Yesterday, Sunday, was a better day weatherwise. To start the day there were 3 Pied Wagtails out on the lawn, there has only been one up to now so the arrival of a couple more was a welcome sign even though they will probably only be around for a couple of weeks. They always seem to move on after a brief visit here.

Then while I was looking from the porch out at the seals on the rocks in the bay, a nice male Wheatear appeared on the wall on the other side of the road. I also spotted a couple of Red Throated Divers out in the bay.

There had been one or two reports of the odd migrant turning up over the last couple of days, so my trainer decided it might be worth a look at a site over on Deerness which is usually a good migrant spot. After an hour at the site and nothing being found we decided to go to our usual Swallow roost to see if there was much there. On our way we spotted a couple of Whinchats, a new bird for me.

A couple of hours at the Swallow roost only saw us catch one Reed Bunting and around a dozen Swallows, although there were good numbers overhead they were keeping up high. The noticeable absence was the Sedge Warbler, this was the first time we hadn't caught any this season so it looks like they have now set off on their long journey South.

17 September 2011

Sussex Visitors

On Thursday (15 Sep) five members of the ringing group were joined by Marc and Penny, friends of mine up from Sussex for a week's holiday, for another session at the local Swallow roost.

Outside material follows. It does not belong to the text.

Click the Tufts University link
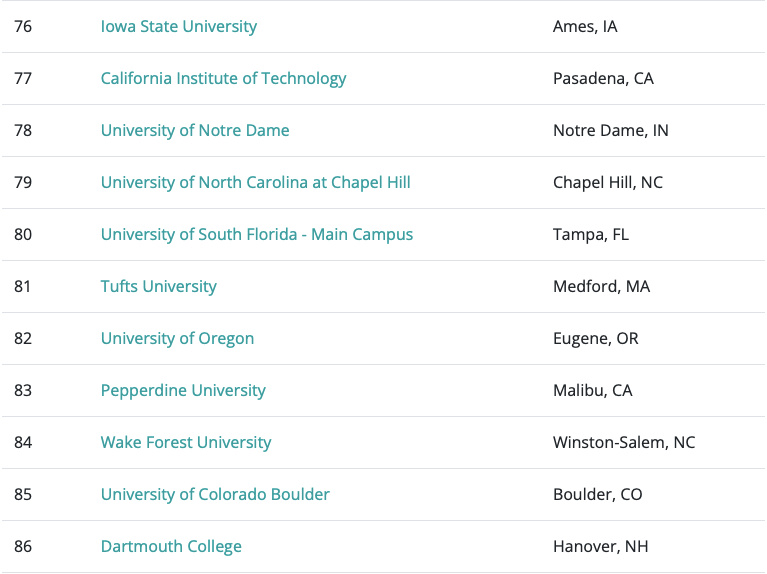This screenshot has height=574, width=767. [158, 287]
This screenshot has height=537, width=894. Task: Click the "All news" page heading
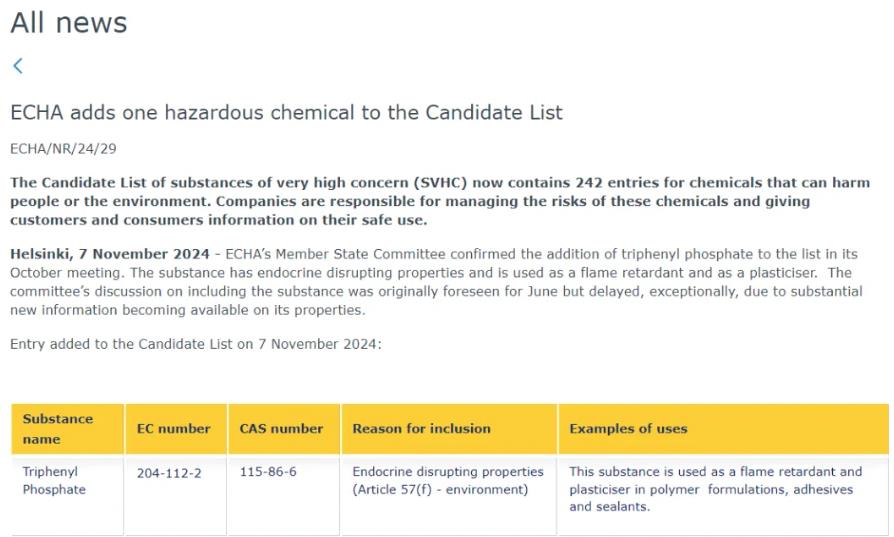[69, 23]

The evening produced 3 Sedge Warblers, 2 Reed Buntings and 80+ Swallows.

There was also 3 Sparrowhawks and a Kestrel seen flying over the reed bed with one Spaarowhawk managing to take a Starling out of the flock getting ready to roost.

It's likely that next week will be the last week of catching on the reed bed this year so hopefully there will be some reasonable weather to permit one or two sessions.

15 September 2011

Cast away

Just a quick update on the leg.

Went back to the hospital yesterday and after looking at the x-rays the docs decided that the cast could come off. So now it's time to start the physio sessions to get my leg back up to full strength so that I'm fully fit for all the winter ringing activities.

Ducks, geese, winter visitors including hopefully some more Waxwings.

11 September 2011

Is it all over?

After some heavy rain over the last few days and with a bit of a breeze it was decided to venture down to the local Swallow roost to see what was still about.

Swallows numbers overhead were well down with a the largest group only being around 60 birds.

The first trawl of the nets resulted in another 3 Sedge Warblers for this years total and the next two visits to the nets didn't produce anything at all leading to thoughts that the summer season could be over.

A final visit to the nets in the fading light produced another Sedge Warbler and 22 Swallows, one of which was a youngster sporting a ring on its left leg. Unless it got ringed on the wrong leg, we usually ring on the right leg on East Mainland, a left leg ring would indicate that it had been ringed somewhere over on West Mainland (For those not familiar with Orkney the main island of the Orkney island group is referred to as Mainland). So we'll wait and see where it was originally ringed and by who. Could it be one of the ones I ringed on the nest earlier in the year??

The forecast is not looking promising for the next couple of days but hopefully we can get out again later in the week and see if our luck is any better, otherwise ringing on this site could be over for this year. The arrival on North Ronaldsay of a Reed Warbler provides hope that we may get some at our site as we haven't seen any so far.

2 September 2011

Mara's last outing

Although the wind had picked up a little compared to the previous night, last night (1 Sep) saw us back at the local Swallow roost. This was to be Mara's last outing with the ringing group for at least this year maybe longer.

Mara is over from New Zealand, she has been here for the summer working for the RSPB and now it is time to head South like the migrating birds to warmer climes for the winter. I don't think she has seen a winter for at least three years now!!

It was another small catch, only 13 birds, but it gave Mara her first Pied Wagtail. The other birds caught were 2 Reed Buntings, 6 Sedge Warblers (including 2 re-traps) and 4 Swallows.

Mara got to ring the last bird of the evening, a Swallow.